A soberania alimentar e a defesa dos bens comuns são lutas coletivas. A agroecologia fortalece os processos territoriais de base camponesa, a organização comunitária e a criação de redes, que expressam a grande diversidade ecossistêmica e sociocultural da agricultura. Assim são construídas as trocas materiais e simbólicas entre os diferentes sujeitos sociais, com o propósito de se alcançar condições dignas de vida.
A resistência é a origem de muitas alianças. Em 2007, em torno de 300 organizações camponesas, indígenas, ambientalistas, científicas, feministas, de direitos humanos e de agricultores urbanos do México promoveram a campanha pela soberania alimentar “Sem milho não há país” (Sin maíz no hay país). Não se tratou de uma manobra espontânea: desde 2003, o movimento “O Campo não aguenta mais” protestava contra a abertura das importações de milho e feijão. Em 2011, as mobilizações conseguiram que o direito à alimentação fosse incluído na Constituição Mexicana.
Essa experiência ilustra as relações e interações que ocorrem em muitas comunidades da América Latina para resistir ao monopólio do sistema alimentar industrial. A agroecologia se nutre da diversidade de atores locais e, ao mesmo tempo, estimula a articulação em redes: sistemas dinâmicos, heterogêneos e autônomos, cujos âmbitos de interesse incluem desde a defesa da água e sementes, a luta contra os transgênicos e a promoção de uma alimentação saudável, passando pela priorização do abastecimento popular entre comunidades e o estabelecimento de circuitos curtos de comercialização, entre outras demandas.

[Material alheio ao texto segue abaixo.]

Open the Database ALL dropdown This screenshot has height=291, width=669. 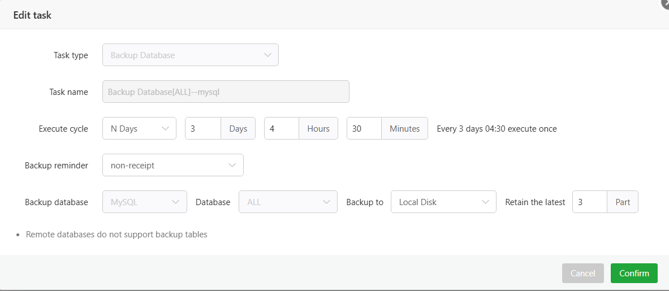click(x=288, y=202)
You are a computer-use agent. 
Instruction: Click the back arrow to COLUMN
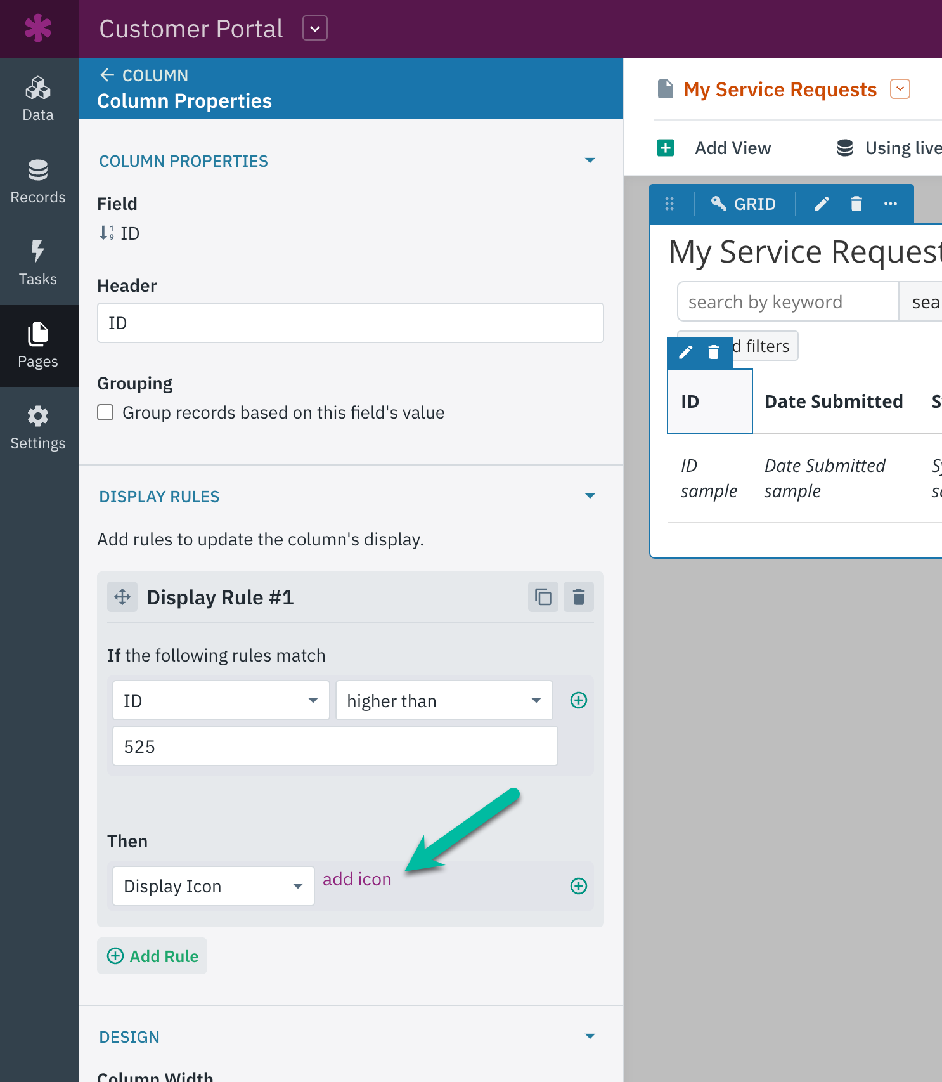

As redes de sementes, por exemplo, são estruturas abertas em que as famílias, comunidades e cooperativas se organizam para selecionar, cultivar, intercambiar e distribuir sementes nativas e crioulas em seus territórios. Para estas redes, o encontro que se habilita em mercados camponeses, feiras e festas de sementes é fundamental. Nestes espaços, pratica-se o intercâmbio direto de saberes, memórias e culturas, com o compartilhamento de práticas de manejo, receitas ou usos alimentares e medicinais.

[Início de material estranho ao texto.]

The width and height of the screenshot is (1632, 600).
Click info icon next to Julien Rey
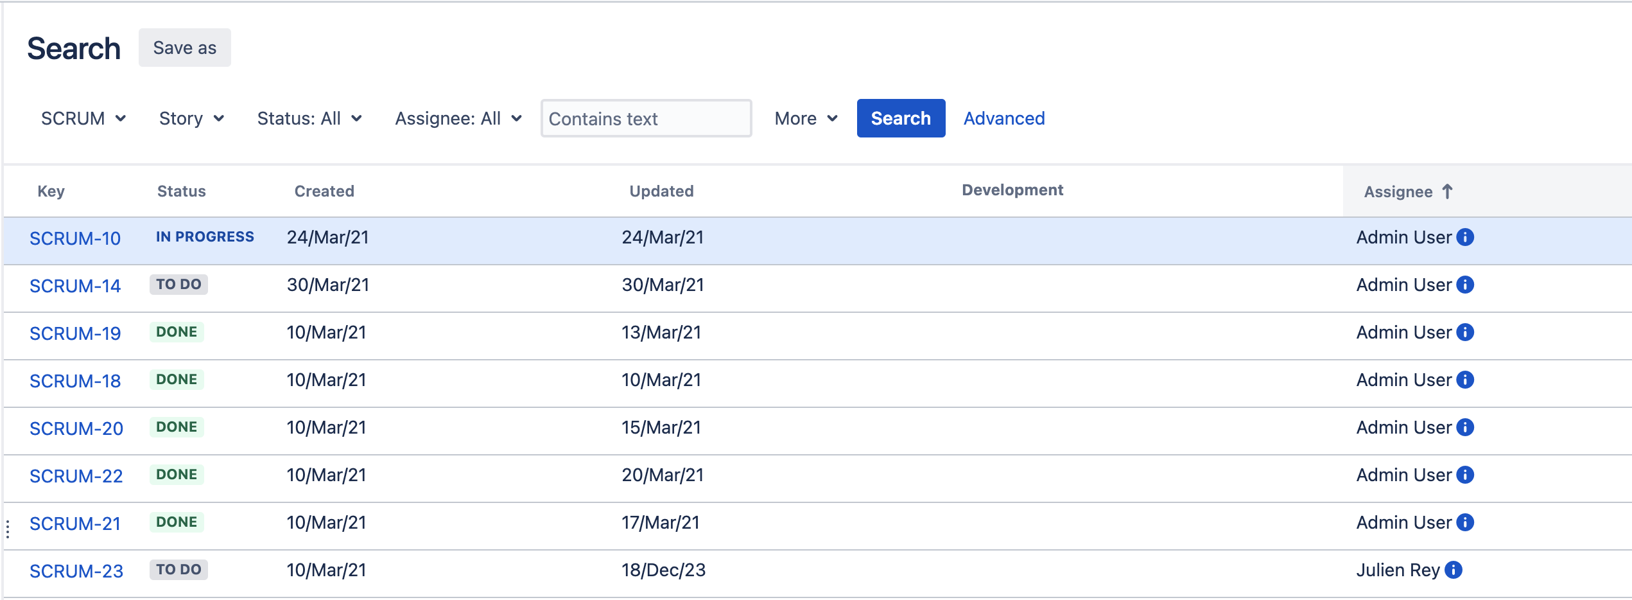coord(1453,570)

Uma das maiores vantagens das redes é a promoção e o reforço dos vínculos entre as comunidades rurais e urbanas, o que favorece a comercialização nos territórios e fortalece práticas de consumo politizado. A Rede de Agroecologia Ecovida, do Brasil, trabalha pela certificação de seus produtos orgânicos, pela formação e promoção de saberes populares e pela construção de rotas de comercialização, por exemplo. Desde 2019, em conjunto com as redes Povos da Mata e Orgânicos Sul de Minas, a Ecovida consolidou várias estações centrais nas quais as famílias e grupos de agricultores não somente reúnem e distribuem seus produtos, mas também estabelecem relações mais duradouras com os consumidores através de feiras, visitas de consumidores a propriedades agroecológicas ou da construção de Células de Consumidores Responsáveis (CCR), grupos de compra e venda direta entre consumidores e agricultores familiares certificados por estas redes. Do mesmo modo, no México, durante a pandemia, as Redes Alimentares Alternativas (RAA) ganharam força como espaços de encontro entre produtores e consumidores comprometidos com a transformação do sistema agroalimentar.
A lista de redes agroecológicas é imensa e muitas experiências são, em grande parte, desconhecidas fora do seu âmbito local. Nos últimos anos, também no Brasil, a Associação Brasileira de Agroecologia (ABA), a Articulação Nacional de Agroecologia (ANA) e a Fundação Oswaldo Cruz (Fiocruz) dedicaram esforços para sistematizar experiências e redes de agroecologia nos territórios. Este trabalho coletivo de produção de conhecimentos tem sido garantido por meio do desenvolvimento de uma base de cadastros, informações e dados sobre agroecologia no Brasil, possibilitando identificar redes de agroecologia e seus elos de atuação nos estados. A Agroecologia em Rede (AeR) é plataforma virtual que reúne este banco diverso de informações e permite a realização de pesquisas e a visualização de dados em diversos formatos, como mapa e fichas de cadastro, possibilitando entender as muitas iniciativas que promovem a agroecologia nos territórios.
O movimento agroecológico latino-americano tem se fortalecido por meio dessas redes. Elas protegem a agroecologia de tentativas de cooptação por parte de instituições internacionais e programas governamentais e de discursos acadêmicos convencionais que entendem a agroecologia apenas como uma caixa de ferramentas para mitigar o impacto da agricultura industrial, e não como um modo de vida em favor da soberania alimentar e a gestão coletiva dos bens comuns. A construção do conhecimento agroecológico continua sendo desenvolvida por e para as comunidades.